When discussing sexual activities, Kort likes to remind clients, particularly heterosexual men who approach him with their love of anal play, that body parts do not have a sexual orientation. He says lots of LGBT couples do not have sex and that the lack of sexual contact does not make them straight. It's attraction. Some people regularly have physical intimacy and others just don't.
"The healthcare environment that exists in America today is such that honest, direct and healthy discussions between healthcare professionals and patients about patient sexuality issues are extremely difficult at best," Blodgett writes. "This difficulty is the result of social beliefs that a person's sexuality is a private issue as well as the lack of education among healthcare professionals about sexuality and how to discuss it with patients."
These difficulties are a result of persistent influences from history, culture, religion and even turmoil that influence all aspects of healthcare and interpersonal conversations between people.
Thanks to the internet the world knows so much more about what people are doing, what they're thinking and wanting, Kort said. And still though the sex therapy field is small — growing, but it's small. Kort sees an obvious need for more sexual therapists and more sexual therapists that focus on serving the LGBT community. He says most therapists haven't dealt with their own sex lives and that they don't know how or where to talk about sexual health with their clients.

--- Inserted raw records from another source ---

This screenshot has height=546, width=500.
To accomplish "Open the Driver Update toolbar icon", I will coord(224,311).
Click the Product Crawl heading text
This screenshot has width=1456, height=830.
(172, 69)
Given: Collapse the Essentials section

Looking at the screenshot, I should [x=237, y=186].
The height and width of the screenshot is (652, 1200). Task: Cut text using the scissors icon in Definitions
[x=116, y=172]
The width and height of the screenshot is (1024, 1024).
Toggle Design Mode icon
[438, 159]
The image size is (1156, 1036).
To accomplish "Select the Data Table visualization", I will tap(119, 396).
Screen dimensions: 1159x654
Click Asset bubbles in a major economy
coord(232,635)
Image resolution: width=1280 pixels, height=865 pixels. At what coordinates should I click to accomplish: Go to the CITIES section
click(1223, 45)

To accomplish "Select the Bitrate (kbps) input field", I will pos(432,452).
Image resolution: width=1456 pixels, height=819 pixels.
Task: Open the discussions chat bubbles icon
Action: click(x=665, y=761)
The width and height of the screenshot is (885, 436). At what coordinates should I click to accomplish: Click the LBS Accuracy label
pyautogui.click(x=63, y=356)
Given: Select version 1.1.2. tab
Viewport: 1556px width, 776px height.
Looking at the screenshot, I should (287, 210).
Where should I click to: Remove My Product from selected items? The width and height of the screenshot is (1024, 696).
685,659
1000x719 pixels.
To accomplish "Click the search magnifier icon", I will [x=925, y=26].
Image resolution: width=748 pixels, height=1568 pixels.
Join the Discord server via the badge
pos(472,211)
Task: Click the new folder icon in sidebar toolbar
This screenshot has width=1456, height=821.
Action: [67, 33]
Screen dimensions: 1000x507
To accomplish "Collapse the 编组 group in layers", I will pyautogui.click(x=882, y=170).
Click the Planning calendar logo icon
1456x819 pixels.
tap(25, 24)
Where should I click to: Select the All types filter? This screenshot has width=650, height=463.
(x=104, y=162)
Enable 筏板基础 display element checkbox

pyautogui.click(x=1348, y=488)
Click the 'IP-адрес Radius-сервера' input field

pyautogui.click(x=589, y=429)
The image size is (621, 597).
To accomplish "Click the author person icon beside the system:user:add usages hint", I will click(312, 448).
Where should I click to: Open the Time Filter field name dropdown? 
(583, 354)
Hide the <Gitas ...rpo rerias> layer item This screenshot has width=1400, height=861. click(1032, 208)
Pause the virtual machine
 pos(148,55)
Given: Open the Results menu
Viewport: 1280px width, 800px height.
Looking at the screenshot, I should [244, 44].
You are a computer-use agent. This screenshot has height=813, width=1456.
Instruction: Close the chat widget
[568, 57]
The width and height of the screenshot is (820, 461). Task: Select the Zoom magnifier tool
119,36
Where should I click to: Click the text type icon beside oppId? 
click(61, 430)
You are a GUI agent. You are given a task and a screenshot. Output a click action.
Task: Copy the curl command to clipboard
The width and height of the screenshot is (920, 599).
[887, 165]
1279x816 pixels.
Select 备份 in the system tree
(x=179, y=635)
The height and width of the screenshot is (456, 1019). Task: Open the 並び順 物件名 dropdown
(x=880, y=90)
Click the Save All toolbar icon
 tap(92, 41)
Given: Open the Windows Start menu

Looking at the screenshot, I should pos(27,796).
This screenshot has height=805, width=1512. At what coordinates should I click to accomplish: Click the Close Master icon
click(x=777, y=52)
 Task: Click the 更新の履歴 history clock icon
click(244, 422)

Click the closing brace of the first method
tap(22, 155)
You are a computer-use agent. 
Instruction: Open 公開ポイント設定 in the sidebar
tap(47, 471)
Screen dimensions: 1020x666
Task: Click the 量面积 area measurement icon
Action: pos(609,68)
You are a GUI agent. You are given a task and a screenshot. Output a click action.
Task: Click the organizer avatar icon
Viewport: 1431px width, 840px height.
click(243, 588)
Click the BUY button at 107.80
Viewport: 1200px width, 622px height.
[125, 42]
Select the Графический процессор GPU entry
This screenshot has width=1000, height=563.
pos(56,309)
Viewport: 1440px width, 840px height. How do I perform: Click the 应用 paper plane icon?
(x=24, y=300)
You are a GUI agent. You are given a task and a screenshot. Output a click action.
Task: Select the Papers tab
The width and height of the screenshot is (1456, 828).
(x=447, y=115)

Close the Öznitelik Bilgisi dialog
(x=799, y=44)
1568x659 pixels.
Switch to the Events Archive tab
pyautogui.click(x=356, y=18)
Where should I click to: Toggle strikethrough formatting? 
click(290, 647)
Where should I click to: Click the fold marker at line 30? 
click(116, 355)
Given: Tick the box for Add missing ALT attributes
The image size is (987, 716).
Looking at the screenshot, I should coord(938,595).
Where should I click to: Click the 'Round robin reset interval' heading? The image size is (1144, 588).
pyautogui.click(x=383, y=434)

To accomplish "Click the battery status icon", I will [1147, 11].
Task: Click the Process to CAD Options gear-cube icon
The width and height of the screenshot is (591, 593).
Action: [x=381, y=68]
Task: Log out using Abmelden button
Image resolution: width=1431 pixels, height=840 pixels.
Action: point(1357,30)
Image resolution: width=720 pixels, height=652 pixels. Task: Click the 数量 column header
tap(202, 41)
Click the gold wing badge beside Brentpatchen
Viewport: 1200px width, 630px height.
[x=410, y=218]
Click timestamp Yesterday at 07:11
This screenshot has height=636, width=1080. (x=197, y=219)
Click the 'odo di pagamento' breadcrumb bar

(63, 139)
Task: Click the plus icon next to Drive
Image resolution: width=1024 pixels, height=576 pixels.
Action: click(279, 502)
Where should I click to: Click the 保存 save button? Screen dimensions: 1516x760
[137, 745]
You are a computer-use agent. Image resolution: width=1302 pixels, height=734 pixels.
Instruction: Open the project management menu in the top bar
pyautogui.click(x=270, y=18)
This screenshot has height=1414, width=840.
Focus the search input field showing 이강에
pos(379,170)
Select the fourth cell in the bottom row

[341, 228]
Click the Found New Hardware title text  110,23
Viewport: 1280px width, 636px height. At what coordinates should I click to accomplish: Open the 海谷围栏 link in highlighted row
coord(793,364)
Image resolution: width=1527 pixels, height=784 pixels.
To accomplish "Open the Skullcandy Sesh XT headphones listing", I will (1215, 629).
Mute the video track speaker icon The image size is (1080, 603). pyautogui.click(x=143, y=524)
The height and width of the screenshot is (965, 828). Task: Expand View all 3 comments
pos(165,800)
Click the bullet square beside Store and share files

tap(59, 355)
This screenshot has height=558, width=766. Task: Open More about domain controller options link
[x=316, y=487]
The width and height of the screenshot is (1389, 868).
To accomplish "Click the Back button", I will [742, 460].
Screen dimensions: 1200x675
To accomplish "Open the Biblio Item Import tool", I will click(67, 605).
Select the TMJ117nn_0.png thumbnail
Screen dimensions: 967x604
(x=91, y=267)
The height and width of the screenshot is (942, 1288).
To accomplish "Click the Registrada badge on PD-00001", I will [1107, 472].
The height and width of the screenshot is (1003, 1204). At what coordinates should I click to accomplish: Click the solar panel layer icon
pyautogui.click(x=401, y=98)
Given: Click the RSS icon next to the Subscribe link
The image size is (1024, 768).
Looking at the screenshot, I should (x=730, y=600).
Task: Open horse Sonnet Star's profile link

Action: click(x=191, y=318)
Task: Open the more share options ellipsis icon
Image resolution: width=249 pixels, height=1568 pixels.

"I think because I was gay I was forced to talk about it. I think LGBT people were forced to talk about it because it's unnatural for us to do it the way we are taught," Kort said.
"Understanding Patients' Sexual Problems" is currently available on Amazon and discusses a variety of topics for healthcare professionals to better understand how sexual health education for medical and nursing professionals is inadequate, yet critical in understanding LGBT patients' needs and problems; early problem recognition and stigma-free, therapeutic and effective intervention; what conversations LGBT patients should have with their healthcare professionals; and treating patients of all ages and sexual orientations with respect inside and outside the healthcare arena.